Special Matrix Types

Linear Algebra: Linear Algebra

Special Matrix Types

Motivation In this section, we will take a general overview of important matrix types that are often used in machine learning, and analyze their properties which make them useful. This section can be seen as a collection of important identities and properties of various matrix types. Many identities will be presented along with their proofs, which serve as a good exercise as they show typical tricks used in linear algebra.

Symmetric matrix

We say that matrix $\mathbf{A}$ is symmetric if it satisfies the following condition: $\mathbf{A}=\mathbf{A}^{\top}$ . If we denote the $ij$ -th element of the matrix $\mathbf{A}$ as $A_{ij}$ , then a symmetric matrix satisfies $A_{ij}=A_{ji}$ , for every $i$ and $j$ .
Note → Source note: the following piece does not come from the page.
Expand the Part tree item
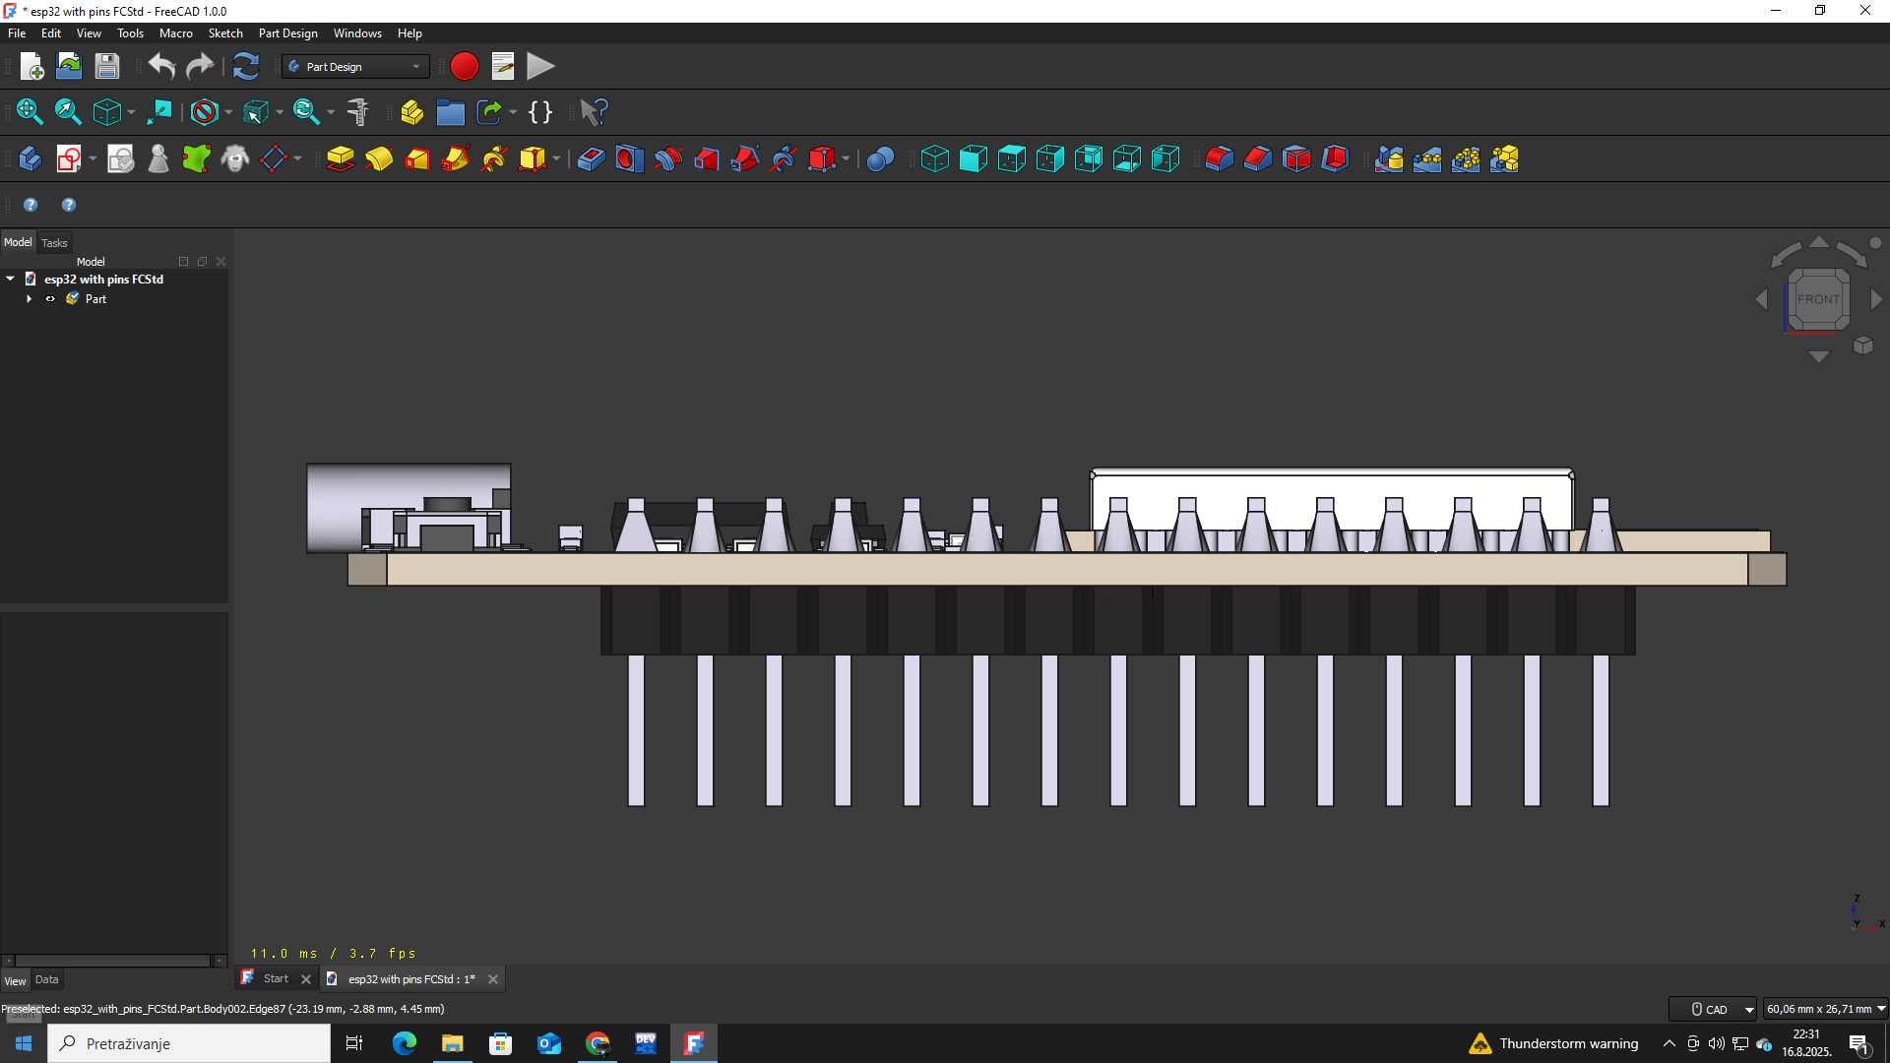Image resolution: width=1890 pixels, height=1063 pixels. click(30, 299)
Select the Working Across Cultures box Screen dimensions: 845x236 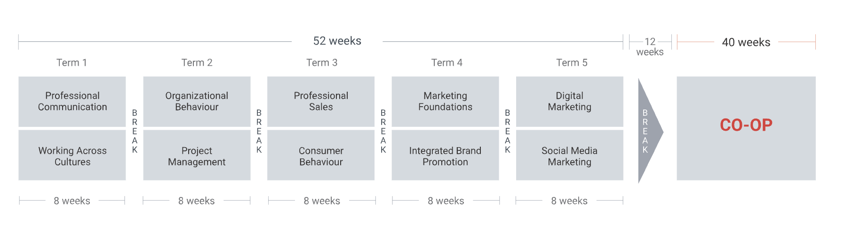(72, 155)
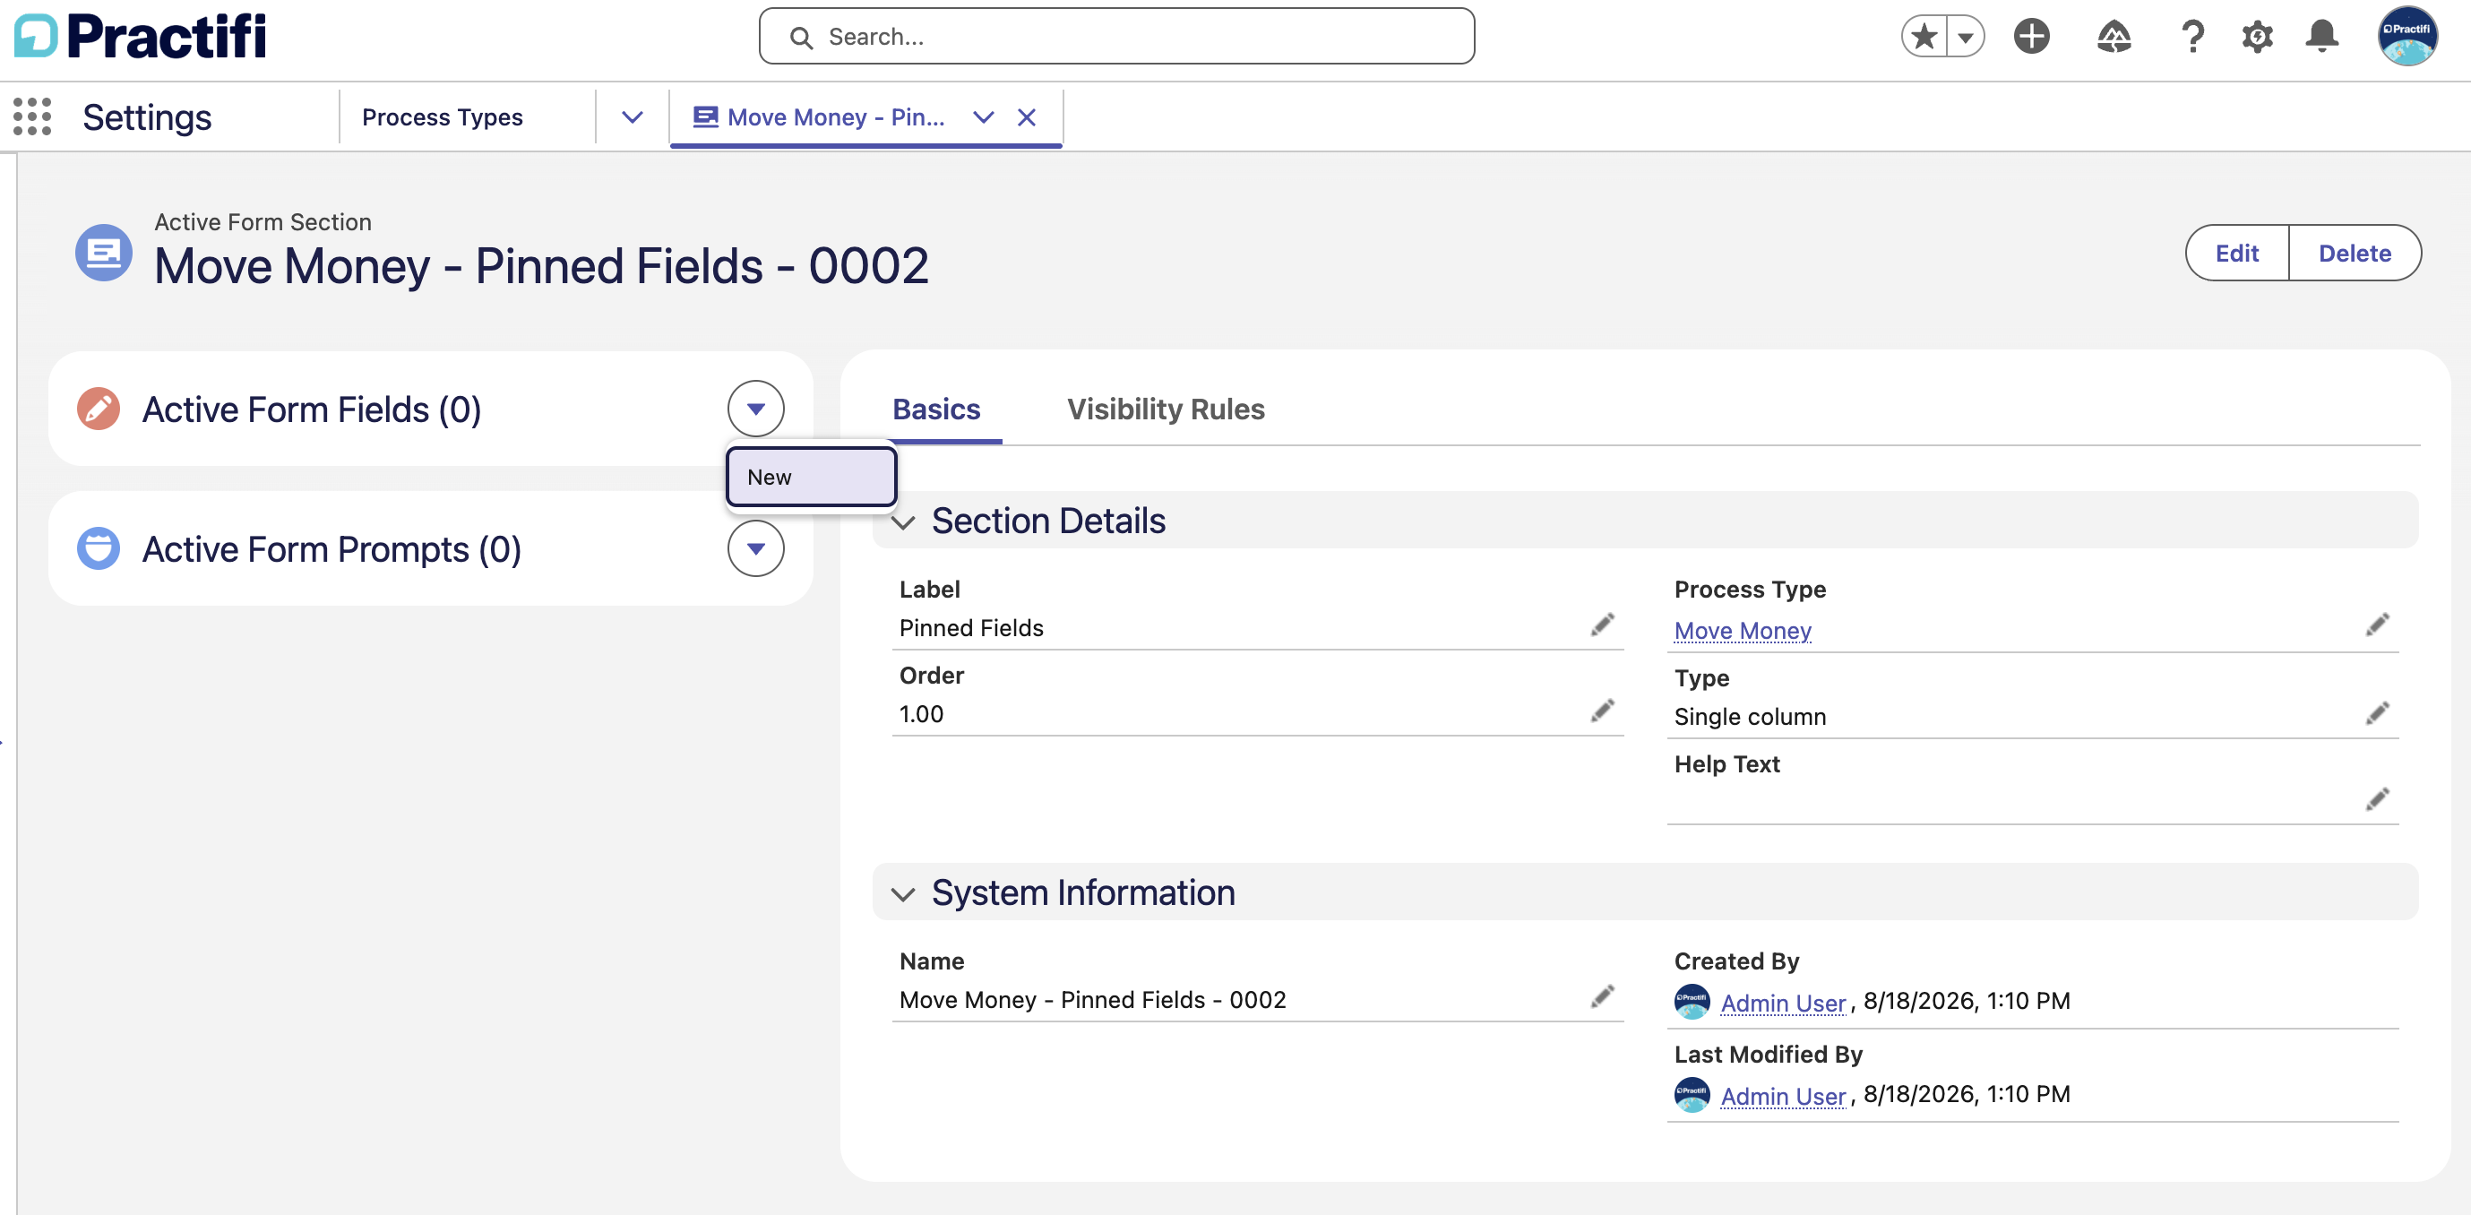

Properties of a symmetric matrix Symmetric matrices have some useful properties, some of which we will prove: the first one:

The sum of two symmetric matrices is also symmetric.
A product of two symmetric matrices is not necessarily symmetric. For any integer $n$ , the matrix $\mathbf{A}^n$ is symmetric if and only if $\mathbf{A}$ is symmetric.
If $\mathbf{A}$ is symmetric and invertible, then it’s inverse $\mathbf{A}^{-1}$ is also symmetric.
A square matrix $\mathbf{A}$ is invertible if and only if it has a full rank.
Every symmetric matrix is diagonalizable.
Eigenvectors of a symmetric matrix are mutually orthogonal.

Let’s assume that we have two symmetric matrices $\mathbf{A}$ and $\mathbf{AB}$ and let’s denote their sum as the matrix $\mathbf{C}=\mathbf{A}+\mathbf{B}$ . Then, the matrix $\mathbf{C}^{\top}$ is given by:

$\begin{aligned}\mathbf{C}^{\top} &= \left(\mathbf{A} + \mathbf{B}\right)^{\top}\\[0.25cm] &= \mathbf{A}^{\top}+ \mathbf{B}^{\top}\\[0.25cm] &= \mathbf{A} + \mathbf{B}\\[0.25cm] &= \mathbf{C}\end{aligned}$

Hermitian matrix

A hermitian matrix is analogous to a symmetric matrix but over a complex field. In other words, we call matrix $\mathbf{A}$ hermitian if it satisfies: $\mathbf{A}^{\dagger}=\mathbf{A}$ . In this notation, the symbol $\dagger$ unites the operation of transpose and complex conjugation (i.e. $A_{ij}=\bar{A_{ji}}$ ). Recall that if $z$ is a complex number in the form $z=x+y\,i$ for real numbers $x$ and $y$ , then $\bar{z}=x-y\,i$

Proporties of a hermition matrix Hermitian matrices have many similar properties to symmetric matrices. Specifically, all properties for symmetric matrices hold for hermitian matrices. We provide some additional useful properties:

Diagonal elements of a hermitian matrix are real.
The determinant of a hermitian matrix is real.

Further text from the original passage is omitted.